Granted, they aren't as fancy as a $3000 custom job, but for a working saddle that is built to last a long time, you can't do better on a budget.

This is mine the day it came out of the box









And this is it now, after being used for 2 years and surviving a barn fire


----------



## KattieDee

Thank you smrobs, I don't need nor want anything fancy. I just plan to trail ride and help work some cows in it, I don't compete or show at all. My friend has a corriente barrel saddle she is very pleased with and she got me looking at them, the price just scared me a little so I was wanting a little more feed back. Do you mind me asking about what you payed for yours and what style is that considered..?


----------



## Annanoel

I LOVE MINE! Seriously could not have gotten a better saddle for the price, mine's goofy with the fenders, but SO darn comfy.
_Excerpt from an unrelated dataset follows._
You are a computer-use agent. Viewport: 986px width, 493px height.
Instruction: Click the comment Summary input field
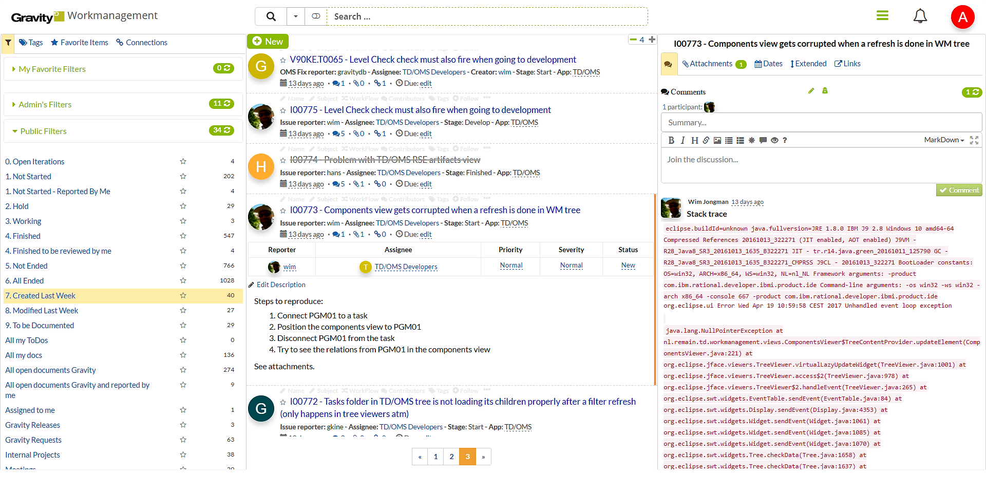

I read reviews and talked to people on here. Couldn't have gone with a better saddle for the price. Looks great too. I give them a BIG thumbs up!


----------



## aldebono

How does the leather feel on these you two? I have been saddle shopping and actually feeling and sitting in saddles and I am so disappointed in the quality of the leather these days. Even the "IN" saddle, Circle Y, does not impress me.


----------



## Annanoel

I was HONESTLY surprised, I wasn't expecting it to be as good as it is. I sat in mine and fell in love if you can't tell, lol. I tried and actually bought a Circle Y park and trail. I regretted it, was not near as comfy and the quality was poor. You can tell Corrientes are put together by hand, the quality is great! The latigo is lined with nylon on the inside as well so it's extra tough. It's in my opinion one, very well built saddle and have yet to find anything wrong with mine. For what you pay for it, it is awesome leather quality and if I ever need another saddle I will buy another in a heart beat! Love my roughout fenders as well.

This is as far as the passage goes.